35 Bad Habits for Your Characters

Hello again! I’m back with some more character-related stuff — this time ideas for bad habits. Like hobbies and fears, bad habits can make a character feel more human. (Or at least more real and relatable, if they aren’t human.) So I’ve come up with a list to share with you all, some that I’ve used and some that I haven’t, and some that I plan to.

I suppose I should just get on with it already, so here are 35 possible bad habits that you can give to your characters.

1) Cracking knuckles

2) Overspending

3) Time Wasting [I think this is something we all do sometimes . . . definitely relatable]

4) Constantly Changing His/Her Mind

5) Swearing/Cursing All The Time

6) Picking Fights

7) Whining

8) Making Jokes/Inappropriate Comments At Bad Times

9) Late For Everything

10) Nail Biting

11) Finger Pointing [This could be literal, figurative, or both]

12) Sniffing A Lot

13) Nose Picking

14) Smoking

15) Grinding His/Her Teeth

16) Inability To Sit Still [This is very much me . . . I try to hold still, though]

17) Chewing With Their Mouth Open

18) Drinking Too Much Alcohol, Coffee, Tea, Soda, etc.

19) Always On His/Her Phone [Unfortunately, I think this can be very relatable]

20) Smacking Gum

21) Constant Eye Rolling

22) Glancing At Their Watch Often

23) Overeating [Or just snacking when they’re not hungry]

24) Jumping To Conclusions

25) Scratching/Picking At Skin

26) Lying

27) Biting Lips [Again, I do this . . . very relatable for me]

28) Talking With Their Mouth Full [Kind of related to #17]

29) Always Apologizing

30) Gossiping

31) Procrastinating [This is so sadly relatable for me]

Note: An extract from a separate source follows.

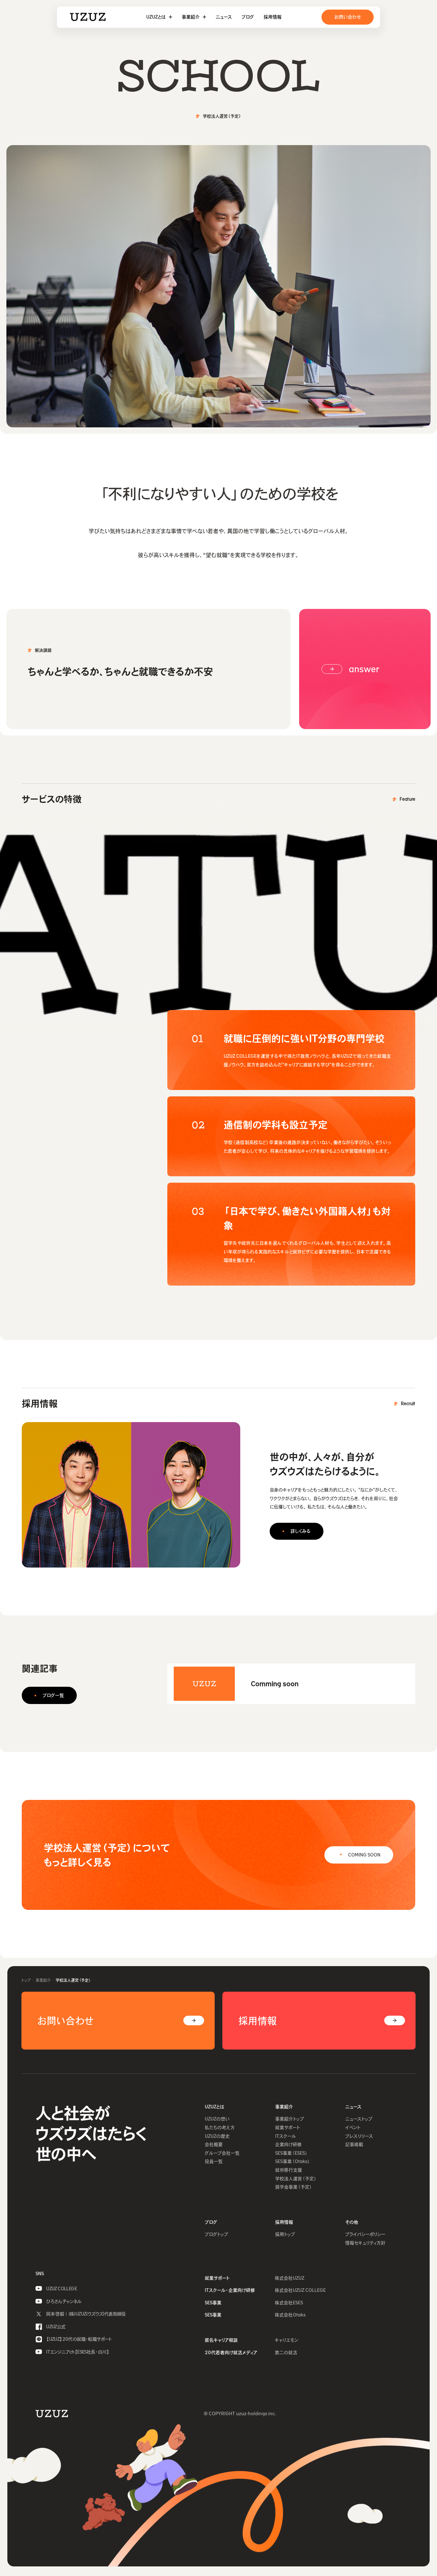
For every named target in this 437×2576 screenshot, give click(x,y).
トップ (26, 1980)
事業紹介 (43, 1980)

32) Buying Things And Not Using Them

33) Bragging [This could be about themselves, or others, which could be interesting]

34) Oversleeping

35) Interrupting Others While They’re Talking

I think that giving bad habits such as these to characters can make them much more memorable, as well — especially minor characters. I mean, the protagonist’s aunt who is always apologizing is much more memorable than just the protagonist’s aunt, and the same with the stranger who kept cracking his knuckles, rather than the stranger.

This could be especially useful if that minor character is going to be mentioned again or play a bigger part later on, as they’re more likely to have stuck in the reader’s memory. Anyway, I’m getting a bit off track.

I hope you find this useful, and as always, if you’ve got any additions, I’d love to hear them! Thank you for reading, and I hope you have a nice day.

Writing Dare

Include a key and/or a lock somewhere in your next scene. It could be just a small mention, or it could play a big part. It may not even be physical (e.g., a character feels like they’re locked in a cage by someone’s expectations or choices, if that makes any sense at all). It’s up to you.